Полковник Бишоп разослал разведчиков по всей территории Сагадохока, и они кольцом окружили поселение. Те семьи, которые жили в самом Мерримитинге, и те, что оставались в своих отдельных усадьбах, постоянно были настороже, опасаясь пропустить звон сторожевого колокола, возвещающего о новом набеге. Но чувство безопасности усиливалось, когда разведчики возвращались с сообщением, что в лесах пусто.
На вторую неделю марта на Кеннебеке тронулся лед с таким грохотом и ревом, будто началось землетрясение. Мужчины в этот день весело возвращались с лесоповала, а женщины напевали, готовя ужин. Но в эту ночь подул холодный ветер и повалил снег.
Такова была и вся зима — полная надежд и разочарований.
Сэм Рандольф чертыхался и рвал волосы на своей рыжей голове, но к февралю уже убедился в том, что пушка выстрелит, если запалить порох. Они развернули пушку в сторону реки и говорили, что пусть теперь абенаки приходят и сражаются, как положено мужчинам, поскольку они уже готовы встретить их.
— Мы знатно побьем этих ублюдков на этот раз, — говорил Сэм Рандольф. Однако они не стали испытывать пушку.
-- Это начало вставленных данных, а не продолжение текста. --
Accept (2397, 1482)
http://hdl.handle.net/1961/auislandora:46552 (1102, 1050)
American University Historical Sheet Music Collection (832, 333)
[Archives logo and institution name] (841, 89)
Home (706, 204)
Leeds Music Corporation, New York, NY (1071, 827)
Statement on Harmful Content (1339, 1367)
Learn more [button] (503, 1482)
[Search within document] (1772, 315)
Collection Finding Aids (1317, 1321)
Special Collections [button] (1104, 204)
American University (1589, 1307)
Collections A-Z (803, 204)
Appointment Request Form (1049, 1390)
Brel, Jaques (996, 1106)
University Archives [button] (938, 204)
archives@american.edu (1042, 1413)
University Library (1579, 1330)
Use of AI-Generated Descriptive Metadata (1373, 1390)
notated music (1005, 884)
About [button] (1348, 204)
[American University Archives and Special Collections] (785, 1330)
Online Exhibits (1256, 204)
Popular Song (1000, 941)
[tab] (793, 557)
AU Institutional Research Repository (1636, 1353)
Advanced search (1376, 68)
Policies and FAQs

Несмотря на страх перед индейцами, все приготовились пахать и сеять. Когда полковник Бишоп сказал жене, что опасно возделывать отдельные поля, расположенные на далеком расстоянии друг от друга, то в ответ услышал:
— Мы должны выбрать, от чего умереть, — от голода или от страха.
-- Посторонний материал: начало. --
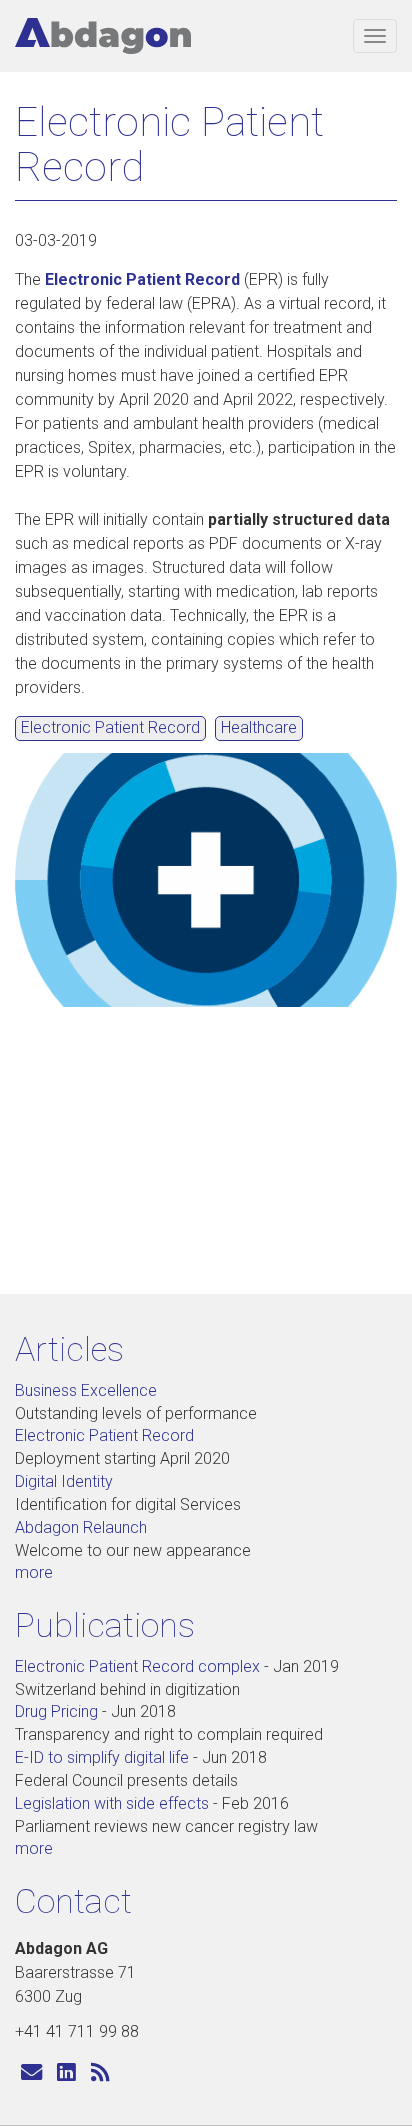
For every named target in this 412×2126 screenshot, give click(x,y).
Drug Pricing (56, 1711)
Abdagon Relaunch (81, 1527)
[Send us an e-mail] (31, 2073)
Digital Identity (64, 1481)
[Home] (103, 36)
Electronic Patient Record (142, 279)
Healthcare (259, 727)
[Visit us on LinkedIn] (66, 2073)
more (34, 1572)
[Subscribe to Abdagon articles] (100, 2073)
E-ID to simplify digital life (102, 1757)
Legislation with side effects (112, 1803)
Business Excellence (86, 1390)
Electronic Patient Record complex (137, 1666)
Полковник промолчал, но тщательно побрил голову. За зиму волосы сильно отросли, и он не хотел искушать дьявола.
Обедайя Кембл всю зиму пил и водил к себе на ночь девиц легкого поведения. Он утверждал, что никогда еще ему не было так весело. Женщины сочли его поведение скандальным. Мужчины снисходительно замечали, что Обедайя Кембл, как всякий человек, вырвавшийся на свободу, мог позволить себе маленький праздник.
Дэниел Рандольф, однажды застав Мэг Паркес одну на веранде дома Бишопов, поцеловал ее в губы. Она так двинула его кулаком в ответ на его нежности, что у него пошла носом кровь. Молодой Дэниел проклял всех девчонок на свете во веки веков.
Каждый вечер после молитвы маленькая Тилди спрашивала Энни Бишоп, когда вернется ее новая мама.
— Весной, — неизменно отвечала Энни.
И каждое утро, едва проснувшись, Тилди интересовалась:
— Весна еще но пришла?
Они соорудили перед окнами снеговика, сделав глаза из пуговиц, срезанных со старой куртки полковника, а вместо носа воткнули початок кукурузы. Обедайя Кембл смастерил для него деревянное ружье, чтобы он мог обороняться от абенаки.
— Когда снеговик начнет таять, — сказала Энни Бишоп, — тогда и придет весна.
Полковник Бишоп поспорил с преподобным Калебом Хукером еще в начале ноября, сразу после того, как он получил письмо, доставленное индейцем. Все последующие пять месяцев этот спор возобновлялся не реже раза в неделю. Калеб собирался отправиться за женой, а полковник уговаривал его не валять дурака.
— Ты все равно не знаешь, где она и как туда добраться, ты даже не сможешь найти дорогу домой, если и найдешь ее. Доктор Тай отыскал ее, и она жива. Он уже жил с этими дикарями и сможет с ними договориться. А ты добьешься лишь того, что твой скальп будет красоваться на столбе. От этого Элизабет вряд ли станет легче, не так ли? А ведь она ждет ребенка...
В марте Калеб выглядел до того жалким, что полковник пообещал ему первым делом по весне построить молитвенный дом — он был готов на все, лишь бы снова увидеть милую улыбку преподобного. Но никакой улыбки он не увидел.